Say we are given a conveyor belt with sand falling onto it at rate $\Omega$. I am trying to find the power it takes for the belt to operate if it goes forward with constant velocity $v$, but using two different approaches I get two different answers.
The first way, I say that in one second, $\Omega$ amount of sand falls onto the belt, thus every second $\frac 1 2 \Omega v^2$ is required to continue moving the belt forward (simply by looking at kinetic energy difference) and $P=\frac 1 2 \Omega v^2$
The second way, I saw that $F=\frac {d(mv)} {dt}$, thus $F=\Omega v$. Finally, $P=Fv$ so $P=\Omega v^2$.
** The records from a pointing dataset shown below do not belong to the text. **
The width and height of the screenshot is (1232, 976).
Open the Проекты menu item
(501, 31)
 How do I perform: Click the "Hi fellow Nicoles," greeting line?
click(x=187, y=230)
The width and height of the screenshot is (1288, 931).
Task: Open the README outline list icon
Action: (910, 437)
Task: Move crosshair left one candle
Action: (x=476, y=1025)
So which one is it: $P=\Omega v^2$ or $P=\frac {1} {2} \Omega v^2$, and where did I make an incorrect assumption in my two methods?
Answer
Your first answer gives you the rate at which the sand gains kinetic energy whereas your second answer gives you the rate at which work has to be done on the conveyor belt to keep it moving at constant speed.
When the sand falls on the belt in order to accelerate the sand to the same velocity as the belt there must be frictional forces between the sand and the belt.
There must also be relative movement between the belt and the sand during this acceleration phase as the sand cannot instantaneously to the velocity of the belt.
During the acceleration phase when there is slippage between the belt and the sand heat is generated and the rate of heat generation is the difference between your two answers.
So the motor which drives the belt increases the kinetic energy of the sand whilst heat is being generated due to the relative movement between the sand and the belt during the acceleration phase of the sand.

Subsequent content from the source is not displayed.